SCSセキュリティの基盤とガバナンス
あるグローバル企業はAWS Organizationsで多数のアカウントを5つのリージョンにわたって運用しています。セキュリティチームは、AWS Foundational Security Best Practices などのセキュリティ標準と個々のコントロールを、全アカウント・全リージョンで一貫して有効化し、新規アカウントにも自動適用したいと考えています。アカウントごとの手動設定を避け、運用負荷を最小化する必要があります。最も適切な方法はどれですか。
A委任管理者アカウントからSecurity Hub の中央設定(central configuration)を有効化し、設定ポリシーで有効にする標準とコントロールを定義して組織全体・新規アカウントへ自動適用する
✓ 正解
中央設定は委任管理者から設定ポリシーを用いて、有効にする標準やコントロールを組織全体の複数リージョンへ一括適用し、新規アカウントにも自動適用できる。
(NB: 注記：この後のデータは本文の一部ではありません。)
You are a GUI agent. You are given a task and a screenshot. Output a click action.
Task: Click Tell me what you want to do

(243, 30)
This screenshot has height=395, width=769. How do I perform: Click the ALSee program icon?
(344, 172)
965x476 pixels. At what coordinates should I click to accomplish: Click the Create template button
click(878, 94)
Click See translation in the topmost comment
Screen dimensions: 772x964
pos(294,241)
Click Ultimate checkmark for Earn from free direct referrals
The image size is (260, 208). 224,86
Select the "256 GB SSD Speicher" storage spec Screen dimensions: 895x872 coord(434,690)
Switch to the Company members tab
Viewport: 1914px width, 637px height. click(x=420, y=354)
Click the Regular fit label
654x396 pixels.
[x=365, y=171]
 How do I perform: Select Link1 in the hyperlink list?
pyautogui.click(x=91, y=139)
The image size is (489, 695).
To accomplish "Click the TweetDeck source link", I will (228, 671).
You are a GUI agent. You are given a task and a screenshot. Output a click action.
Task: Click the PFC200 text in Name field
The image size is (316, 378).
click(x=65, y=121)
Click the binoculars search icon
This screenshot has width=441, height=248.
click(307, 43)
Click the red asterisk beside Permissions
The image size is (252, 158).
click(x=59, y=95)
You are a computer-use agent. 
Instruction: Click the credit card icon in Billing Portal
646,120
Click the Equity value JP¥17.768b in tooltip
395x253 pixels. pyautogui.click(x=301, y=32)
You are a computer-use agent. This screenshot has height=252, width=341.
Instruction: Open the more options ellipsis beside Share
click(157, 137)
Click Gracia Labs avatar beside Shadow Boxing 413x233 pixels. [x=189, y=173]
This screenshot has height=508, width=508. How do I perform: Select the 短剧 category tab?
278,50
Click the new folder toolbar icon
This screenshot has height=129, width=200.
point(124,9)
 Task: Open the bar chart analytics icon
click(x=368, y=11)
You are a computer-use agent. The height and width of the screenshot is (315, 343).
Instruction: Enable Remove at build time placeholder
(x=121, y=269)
手動設定を避け運用負荷を最小化できるため要件を満たす。
B各メンバーアカウント・各リージョンでSecurity Hub を個別に有効化し、必要なセキュリティ標準とコントロールをそれぞれ手動で構成して全体の統一を維持する
各アカウント・各リージョンで個別に有効化・構成する方式はアカウントとリージョン数に比例して作業が増え、新規アカウントへ自動適用されない。一貫性維持と運用負荷最小化の要件を満たさない。
C委任管理者アカウントでSecurity Hub のクロスリージョン集約を構成し、全リージョンの調査結果を集約リージョンへ統合して標準の有効化状況を一元確認する
クロスリージョン集約は各リージョンの調査結果を1つの集約リージョンへまとめる機能であり、標準やコントロールの有効化(設定の配布)は行わない。よって一貫した有効化を求める要件を満たせない。
D管理アカウントでAWS Config の組織アグリゲータを構成し、全アカウント・全リージョンの準拠データを集約してセキュリティ標準の有効化状況を継続監視する
Config の組織アグリゲータはConfigの準拠データを集約する機能で、Security Hub の標準やコントロールを有効化する機能ではない。集約は可視化にとどまり、設定の一括適用や自動適用を実現できない。
解説
Security Hub の中央設定(central configuration)は、委任管理者アカウントから設定ポリシー(configuration policy)を用いて、有効化するセキュリティ標準や個々のコントロールを組織内の複数アカウント・複数リージョンへ一括して適用できる機能である。新規アカウントにもポリシーが自動適用されるため、アカウントごとの手動設定を避けつつ一貫した有効化を維持し、運用負荷を最小化できる。
選択肢Bの個別有効化はアカウントとリージョン数に比例して作業が増え、新規アカウントへ自動適用されない。
選択肢Cのクロスリージョン集約は調査結果を1つのリージョンへまとめる機能であり、標準やコントロールの有効化(設定の配布)は行わない。
選択肢DのConfig 組織アグリゲータはConfigの準拠データ集約機能で、Security Hub の標準を有効化する機能ではなく、可視化にとどまる。